Hacker News new | ask | show | jobs
by Animats 241 days ago
Depends on where you are in the world.

For the developed world, climate change will be annoying but not serious. The US may have to give up on Miami and New Orleans, and build seawalls for New York. Some crops may have to be grown further north. Some irrigation systems will need upgrades. More power will be needed for air conditioning. Those will not seriously damage a society. After all, right now the biggest problem in American agriculture is where to put all the excess soy and corn.

Countries in Asia with heavily populated big river delta areas of shallow slope are very vulnerable to small rises in sea level, because the coast moves a long way inland. China and Vietnam can probably engineer their way out of those problems.

Some countries near the equator with political instability are in big trouble.[1] Too poor and too disorganized to upgrade water and agriculture systems.

[1] https://www.rescue.org/article/10-countries-risk-climate-dis...

2 comments

> For the developed world, climate change will be annoying but not serious.

Spillover of problems like mass migration away from the equator and increase in conflicts.

Also increased threat of far-right rule in democracies and general dehumanizing attitude toward people in trouble.
That's not a prediction, it's a current reality. It's already prescribed by calling circumstances people have no control over "being in trouble":

but that is certainly not wrong!

If someone smashes your windows at night, robs you, you're in trouble.

If you're being threatened with a weapon, you're in trouble.

But you're also in trouble when you leave your house in a freezing night and don't remember to put your keys in your pocket.

If you're unlawfully detained, you're in trouble, as much as you are in trouble when you're detained for a good reason.

Dehumanizing people who are "in trouble" is as old as humanity itself.

Rape victims are also in trouble.

Even worse, trouble tends to accumulate and amplify existing trouble.

Some people think that's just how the world works.

It's certainly how a world of animals works.

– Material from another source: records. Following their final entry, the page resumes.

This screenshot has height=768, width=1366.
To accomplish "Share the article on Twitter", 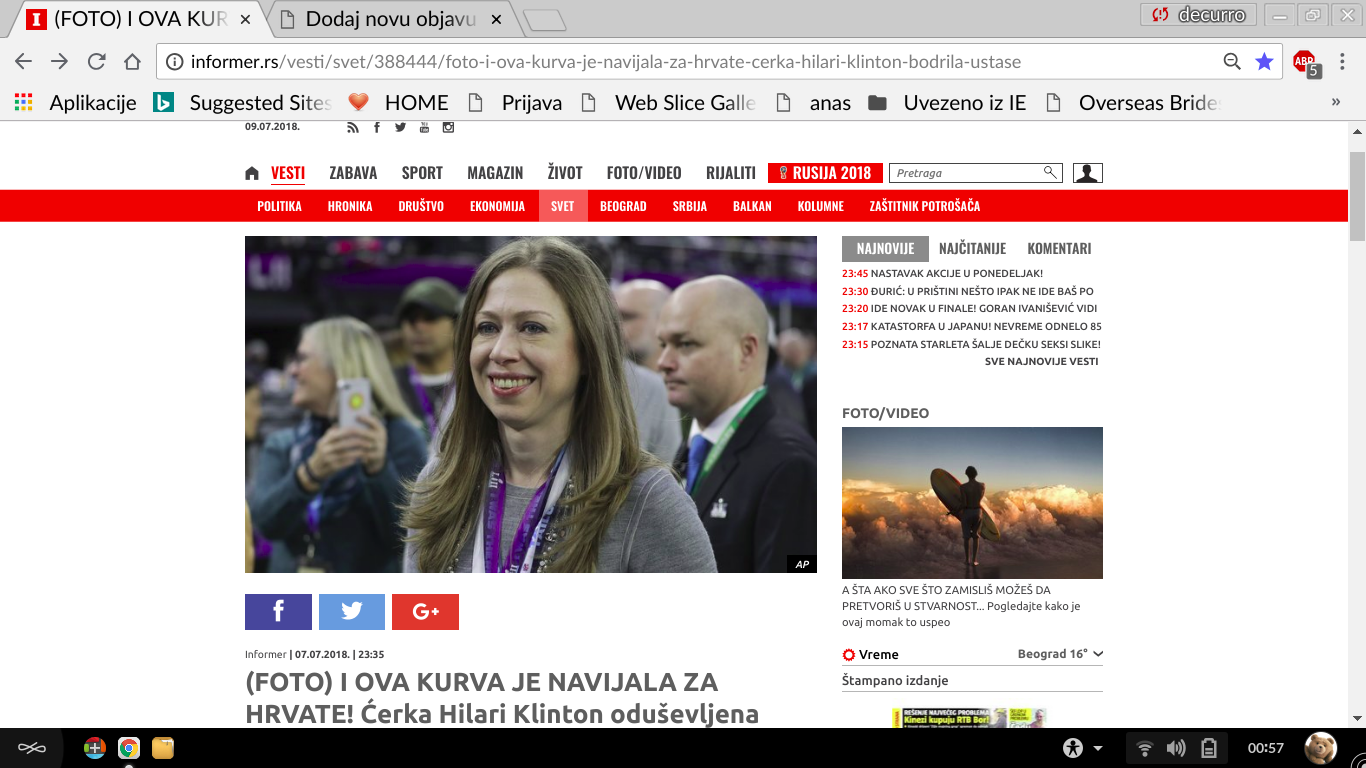I will pyautogui.click(x=352, y=612).
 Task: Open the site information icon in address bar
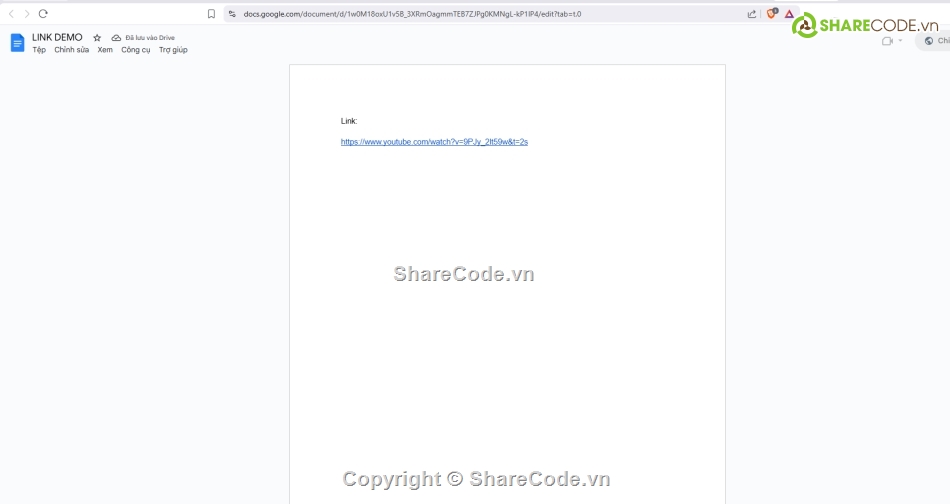(x=232, y=14)
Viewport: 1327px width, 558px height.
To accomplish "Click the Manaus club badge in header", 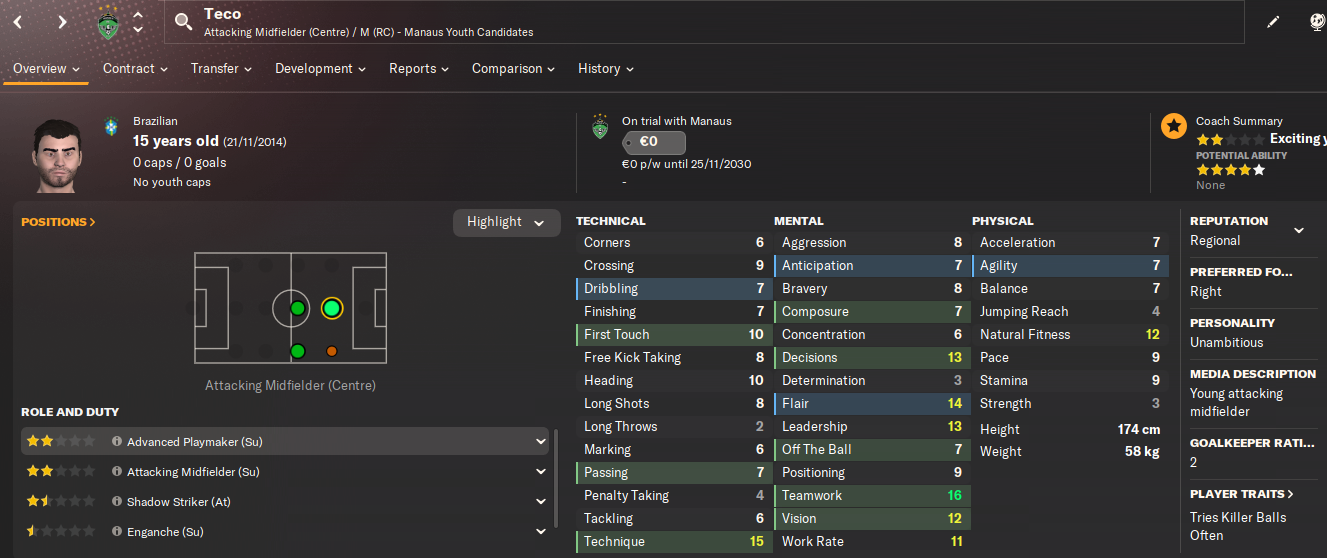I will click(108, 22).
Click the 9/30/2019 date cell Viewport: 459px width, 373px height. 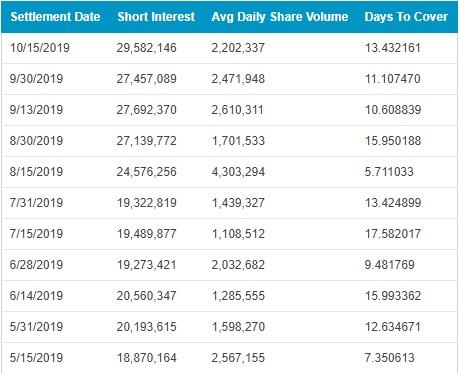click(x=36, y=79)
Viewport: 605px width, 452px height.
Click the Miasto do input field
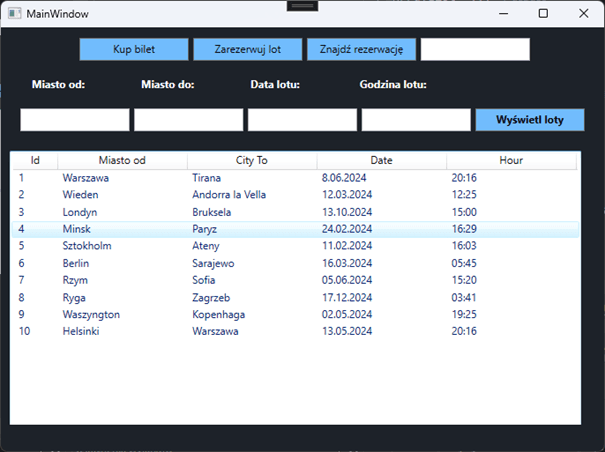189,120
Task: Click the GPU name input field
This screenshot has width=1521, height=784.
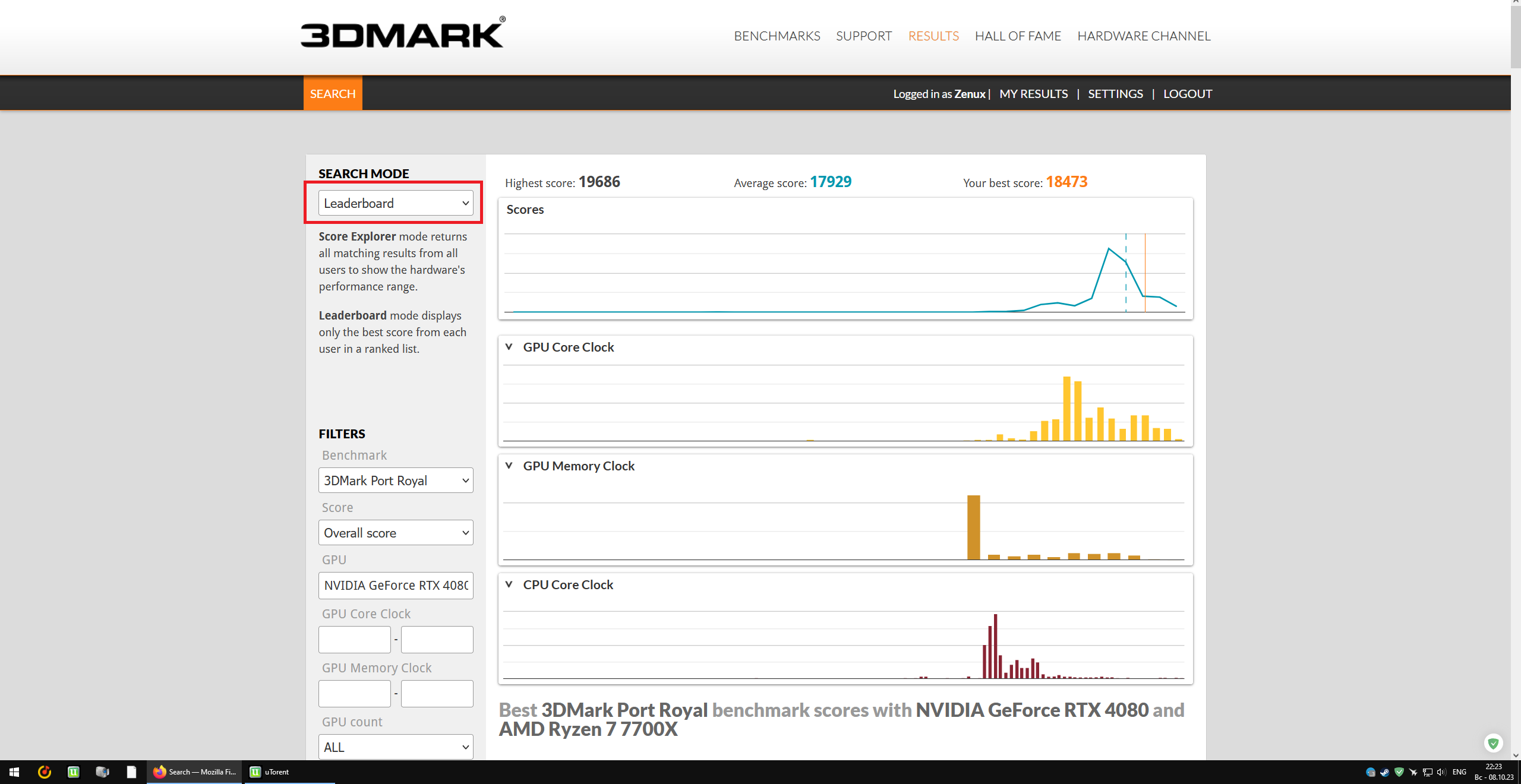Action: tap(396, 586)
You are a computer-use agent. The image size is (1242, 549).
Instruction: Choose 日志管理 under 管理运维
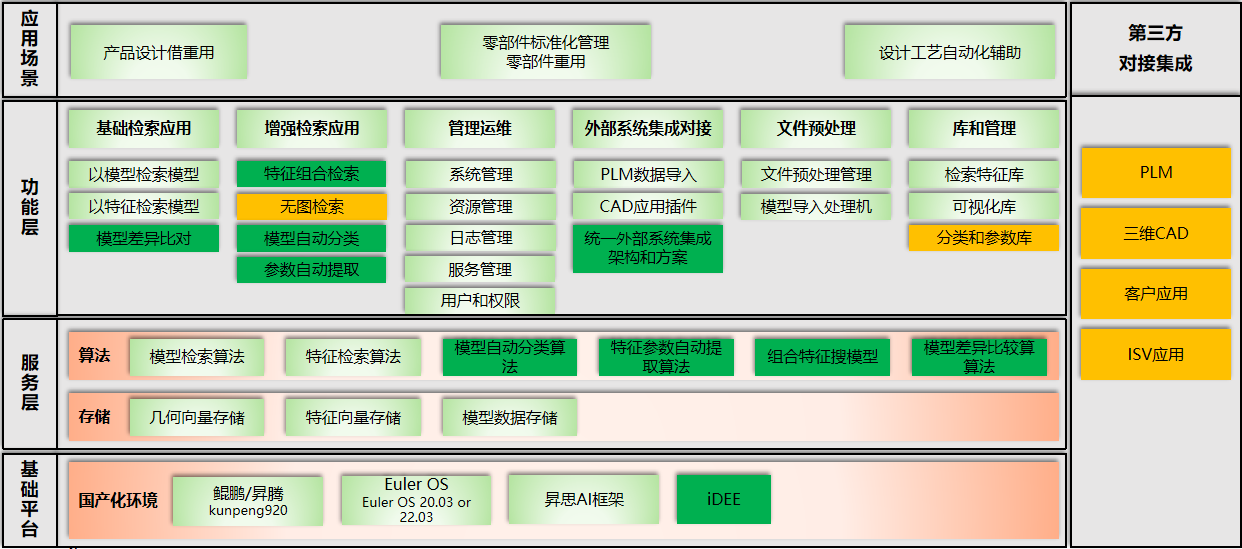[x=479, y=238]
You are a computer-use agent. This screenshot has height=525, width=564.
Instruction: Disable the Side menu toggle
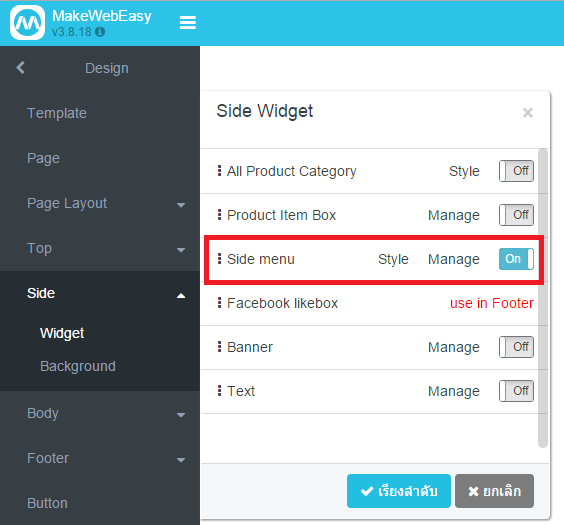[516, 259]
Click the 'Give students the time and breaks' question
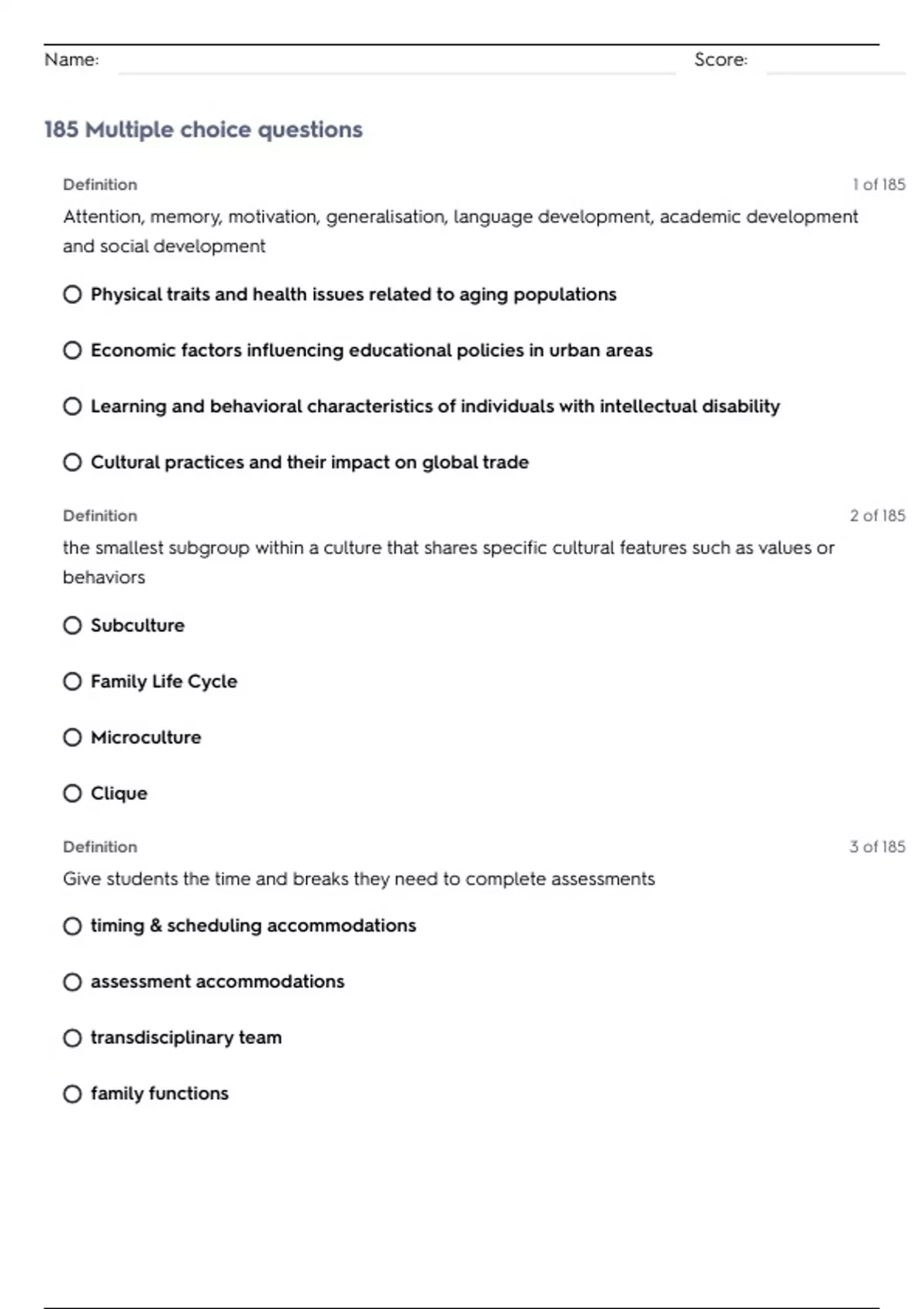924x1309 pixels. click(x=359, y=879)
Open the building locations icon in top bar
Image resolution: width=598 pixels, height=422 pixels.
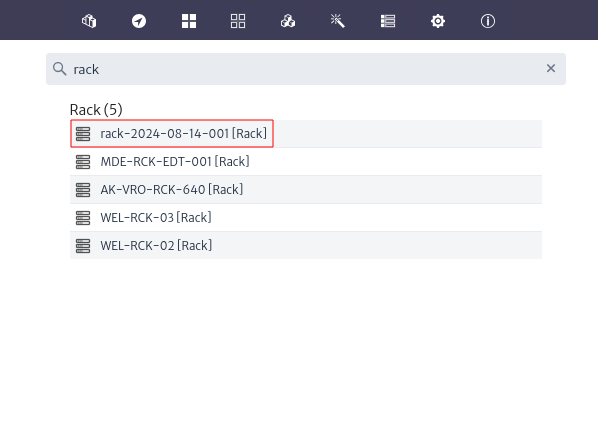point(89,21)
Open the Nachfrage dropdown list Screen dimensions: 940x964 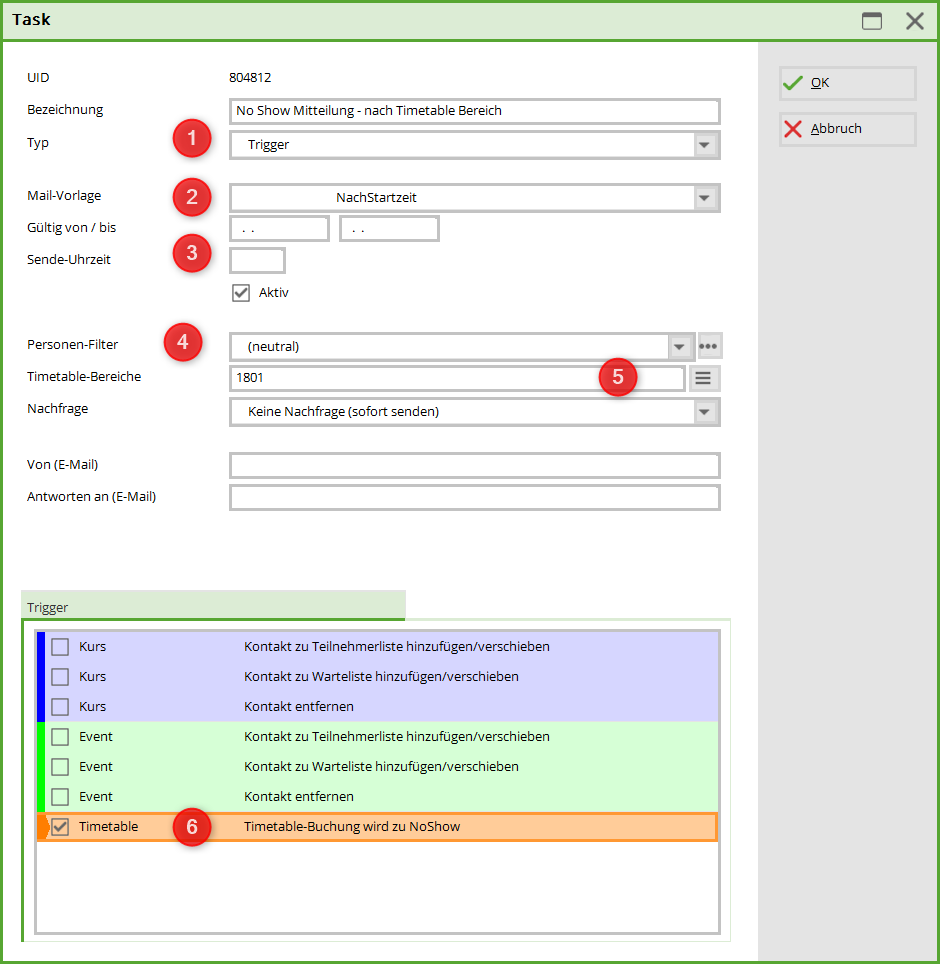point(705,411)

And a "fair" world is hard to imagine, the human condition is partly an attempt to achieve it though.

As long as you classify as annoyances the overheat deaths of many poorer and/or frailer (and a few wealthy-but-unlucky) members of your developed world, then indeed you can call this annoying. Also you can drop the "will be" and start using "is".
Food supply chains disrupted. Piracy will increase and spread.
Basically, the spherical cow mindset of "just police the borders harder" is wishful thinking. The world is interconnected in multiple aspects, not just physical borders. Even if you succeed in immunising yourself from all side effects, your immediate neighbor may not be successful, and the instability can come for you through many mechanisms. Prices of food, breakup of the EU, wars, authoritarianism in your own society. Just look at Canada dealing with tariffs through little fault of their own. It isn't as easy as declaring yourself as immune from international instability.
One of the reasons the best time to make sure every first-world country is self reliant was yesterday; the second best time is today.
Careful to what you wish for.

Autarky can be often found in 19th century literature. The one we hopefully don't want to have or produce anymore.

Another spherical cow solution.
I wonder how software engineers will fare in a “self reliant” economy. Do unvested stocks work in a barter?
Thats one of those things that, once it gets bad enough, it will be solved rapidly with automated sentry turrets or similar technology and will turn into an annoying logistics problem of keeping the sentry turrets armed. It isn't correct to point at that as the thing thatcmakes the original statement untrue.
I have been waiting for our leaders to realize we need to build seawalls (not just New York- covering both coasts). Some large contractors are going to make a lot of money.